The Monitor

A state of inflexibility

The unhealthy emphasis on regulation

Orange County Register

A key state Senate committee vote Wednesday brought California one step closer to making healthcare insurance and consequently health care itself more costly, less accessible and even more under the clumsy control of government bureaucracies.

The Senate Health Committee voted 5-3 in favor of Assembly Bill 52 by Assemblyman Mike Feuer, D-Los Angeles. The bill would give government power to reject insurance rate increases and even order price rollbacks; it already has passed the Assembly and now goes to the Senate Appropriations Committee.

AB 52 would use government’s heavy regulatory hand as state approvers would judge whether rates are "excessive, inadequate or unfairly discriminatory," a subjective authority that should make anyone who understands how free markets really work quake with trepidation. It is vigorously opposed by practitioners, insurers and hospitals.
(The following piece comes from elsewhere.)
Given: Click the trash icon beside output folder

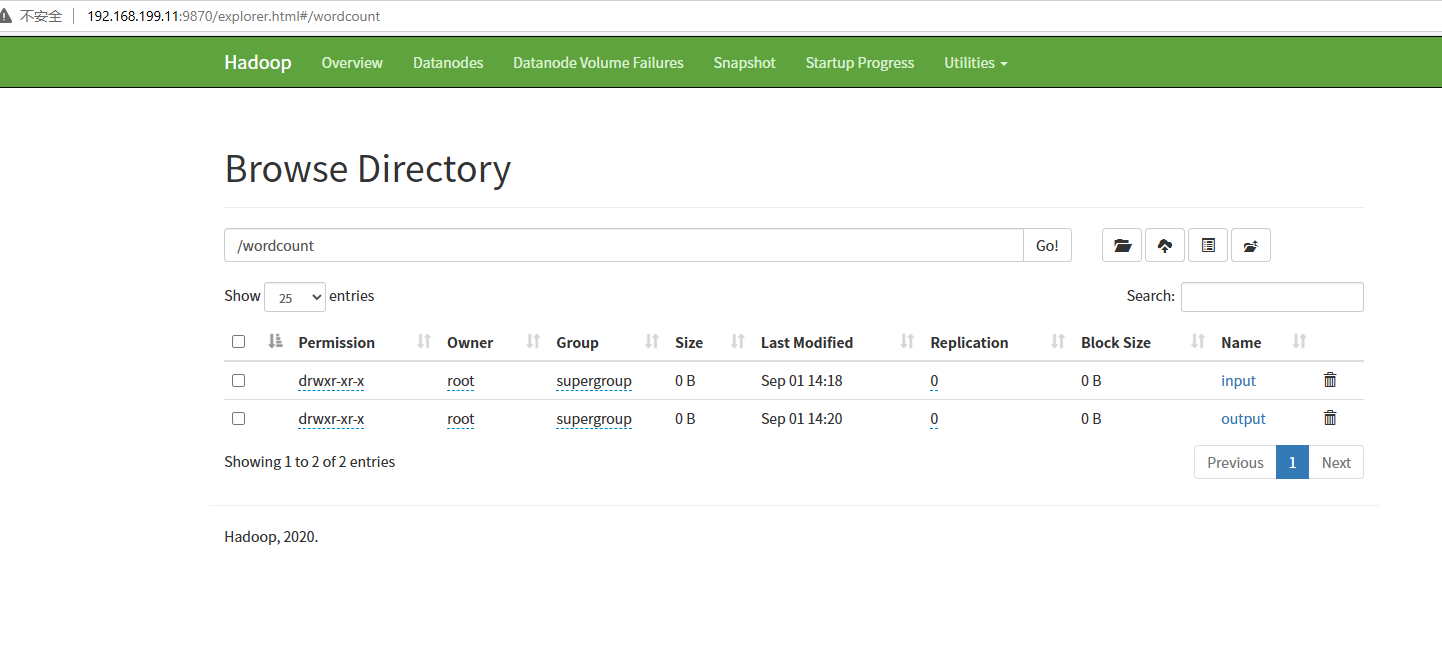Looking at the screenshot, I should [1329, 418].
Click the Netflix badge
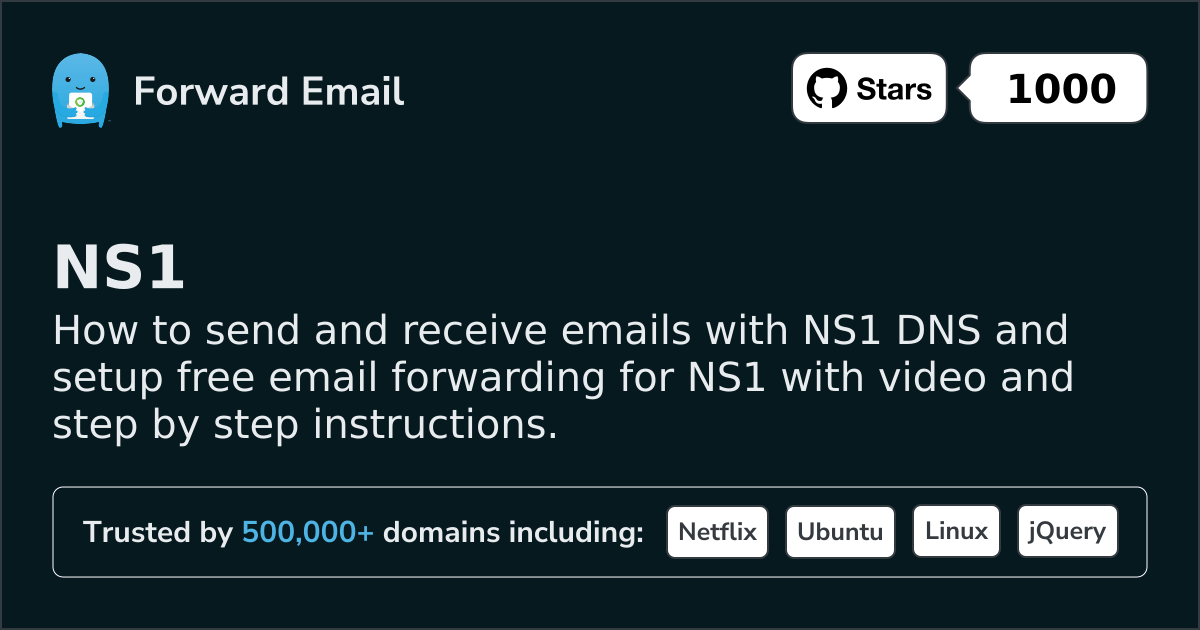Image resolution: width=1200 pixels, height=630 pixels. click(x=717, y=532)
As each successive government intrusion drives costs higher, and makes treatment less accessible and discourages providers from participating, the government’s inevitable solution is to prescribe another dose of the same bad medicine. Rather than more layers of expensive interference, legislators should remove government’s impediments to encourage the private sector to lower prices and expand coverage and availability.

Instead, AB 52 would duplicate Obamacare regulations on insurance premiums and ratchet up the intrusion of last year’s state Senate Bill 1163, which authorized government to police premiums.

AB 52 also would empower the state to roll back premiums, order refunds and impose penalties based on government bureaucrats’ determinations.

The stated intentions may play well as sound bites on television news, but any service provider or merchant knows intuitively the harmful effects when government dictates prices.

Price-setting will not constrain rising healthcare costs without restricting access. Insurance providers only pass through costs of treatments, tests, hospitalization and drugs and are constrained in setting price ceilings by competitive providers. Government imposing artificial, arbitrary limits on how much an insurance company can charge doesn’t change real world costs, but it does undermine competition.

Government setting prices too low or too high will destabilize the market. Inevitably, this will drive private insurers, unable to plan or recoup their costs, out of California.

Health care will not be delivered more cost-effectively by cloistered government bureaucrats, insulated from the consequences of their decisions and incapable of calculating the myriad fluctuating factors of supply and demand.

We urge the full Senate to defeat AB 52. We urge legislators to permit consumers to pay for only coverage they want by eliminating

49 coverage mandates imposed on California insurers, and to allow purchase of insurance across state lines to allow competition to have its downward pressure on prices. We urge creation of a privately run co-op to handle demand from small businesses to offer affordable coverage choices, as well as creation of a high-risk pool. We urge the Legislature to deregulate, rather than heap more inflexible rules on health care. But given Sacramento’s inclinations, we’re not optimistic.